Lerner Publishing Group
- Founded: 1959; 67 years ago
- Founder: Harry Lerner
- Country of origin: United States
- Headquarters location: Minneapolis, Minnesota
- Distribution: self-distributed (US) Thomas Allen & Son (Canada) Walker Books (Australia) Bounce Sales & Marketing (UK)
- Key people: Harry Lerner (Chairman) Adam Lerner (CEO)
- Publication types: Books
- Official website: lernerbooks.com

= Lerner Publishing Group =

American publishing company

Lerner Publishing Group, based in Minneapolis in the U.S. state of Minnesota since its founding in 1959, is one of the largest independently owned children's book publishers in the United States. With more than 5,000 titles in print, Lerner Publishing Group offers nonfiction and fiction books for grades K-12.

== History ==
Lerner was founded in 1959 by Harry Lerner. The company started as a one-room office in the old Lumber Exchange Building in downtown Minneapolis. Lerner's sister-in-law, Marguerite Rush Lerner, M.D., asked him to publish her stories about childhood diseases. These became the Medical Books for Children series (1959). The company has expanded to encompass four offices: the main Lerner building, Lerner Distribution Center, and Muscle Bound Bindery, all located in Minneapolis, and a New York office located in the Empire State Building. In 1963, Lerner was the first publisher to print original art featuring multi-racial children, and has continued a tradition of innovation.

== Imprints ==

===Lerner Publications ===
Lerner Publications is intended for K-5 students, publishing 130 books annually in photo-driven series for schools and libraries.

===Millbrook Press ===
Millbrook was a Connecticut-based publisher founded in 1989 by the French publisher Groupe de la Cite. Millbrook was sold to a group led by management in 1994. Lerner acquired Millbrook Press in 2004. Millbrook publishes under three sub-imprints: Millbrook, Copper Beech, and Twenty-First Century. Millbrook prints books for both the consumer and school markets. Millbrook's trade imprint, Roaring Brook Press, was sold separately to Holtzbrinck Publishers.

===Carolrhoda Books ===
Carolrhoda Books was begun in 1969, named after Carolrhoda Locketz, a close friend of Sharon Lerner who died after serving in the Peace Corps. Carolrhoda publishes about 20 titles annually: picture books, fiction, and single-title nonfiction for trade and library editions.

===Graphic Universe===

Graphic Universe was launched in 2006 and prints books in graphic novel format. The imprint has two main series: Twisted Journeys and Graphic Myths and Legends. The imprint is notable for using well-known artists from the comic book genre.
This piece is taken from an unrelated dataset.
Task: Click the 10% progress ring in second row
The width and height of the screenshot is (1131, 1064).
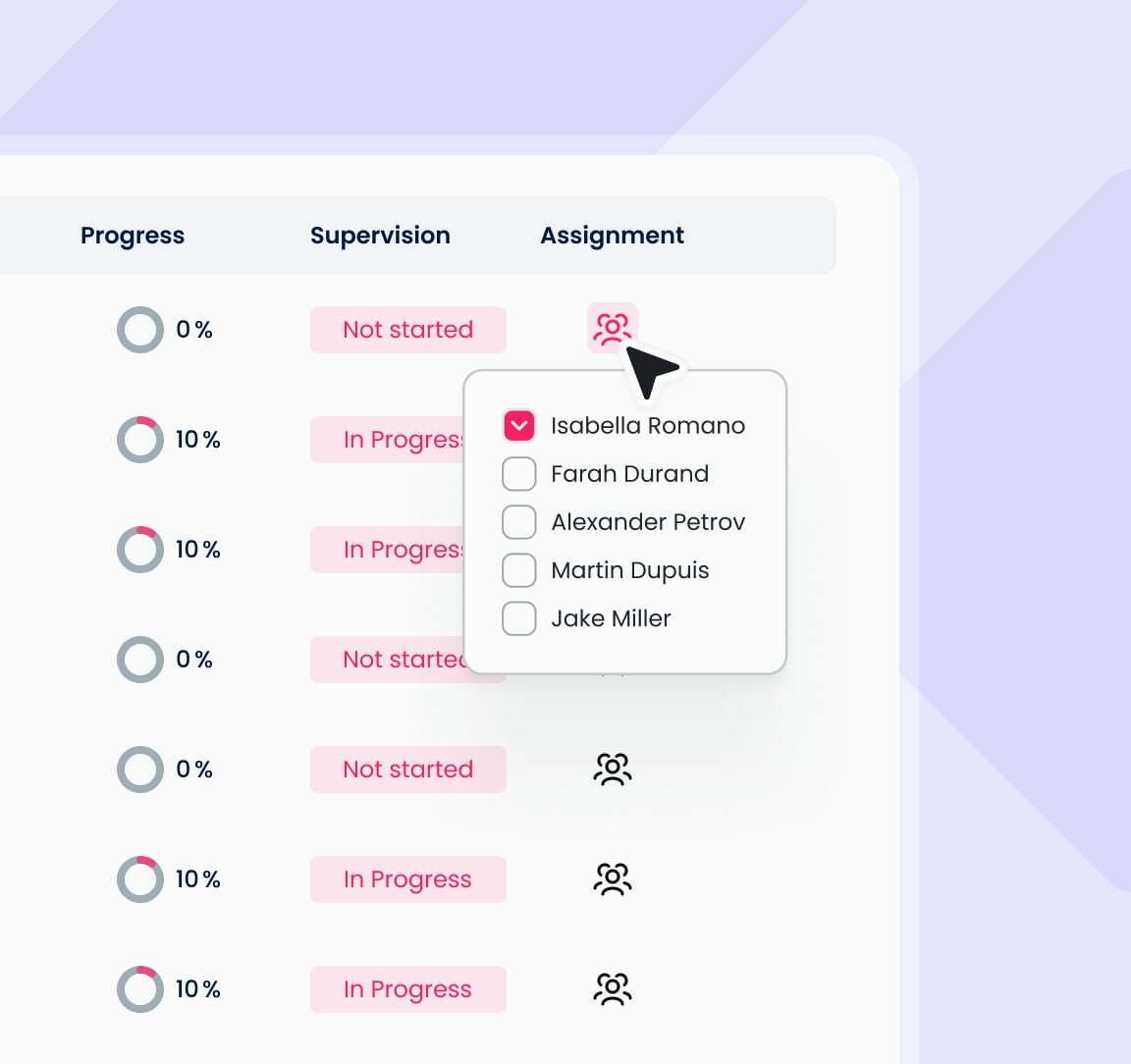Action: [140, 440]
===Twenty-First Century Books ===
Twenty-First Century Books was acquired along with Millbrook Press in 2004. This imprint focuses on books for grades 6+, usually photo-driven.

===Ediciones Lerner ===
Ediciones Lerner prints Spanish-language translations of popular nonfiction titles for elementary school students.

===LernerClassroom ===
LernerClassroom, launched in 2000, is specifically geared towards educational titles, including resources for teachers. Some titles are from the Group's list, and others are specially developed. The imprint works mostly with nonfiction, but some fiction.

===Kar-Ben Publishing===

Kar-Ben Publishing was acquired in 2001, for artwork- and photo-driven fiction and nonfiction titles geared for the children's Judaica market.

===Cloverleaf Books===
Created for K-2 grades, they contain bright, eye-catching art and picture book designs to grab the attention of young readers.

===Searchlight Books===
Designed for grades 3–5, these books are simple, straightforward nonfiction texts that build children's reading skills.
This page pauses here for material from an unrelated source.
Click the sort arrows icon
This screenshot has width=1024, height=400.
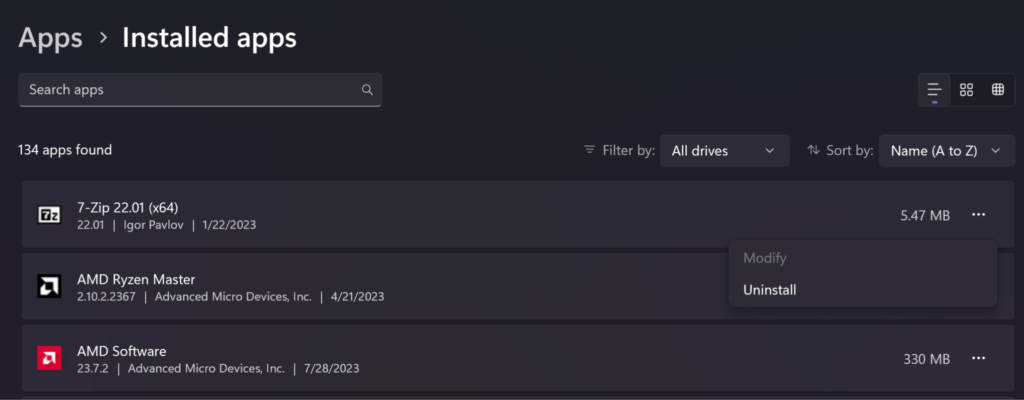813,151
=== Darby Creek Publishing ===
Darby Creek Publishing, which will continue as an imprint, was acquired by the Lerner Publishing Group in 2010. Established in 2002, Darby Creek, is in Columbus, Ohio and publishes K–12 fiction and nonfiction titles for the school and public library markets, and the trade bookstore market. Its authors include Lurlene McDaniel, David Lubar, and Joseph Bruchac. Lerner had been distributing Darby Creek titles since 2003.

=== Zest Books ===
Zest Books, a young adult nonfiction publisher, was founded in 2006 and acquired by Lerner in 2018.

== The Sharon Lerner Scholarship ==
The Sharon Lerner Scholarship is a four-week scholarship, begun in 1983, to honor Sharon Lerner, art director and founder of Carolrhoda Books. The scholarship is intended to promote understanding and cooperation between international publishers of children's books.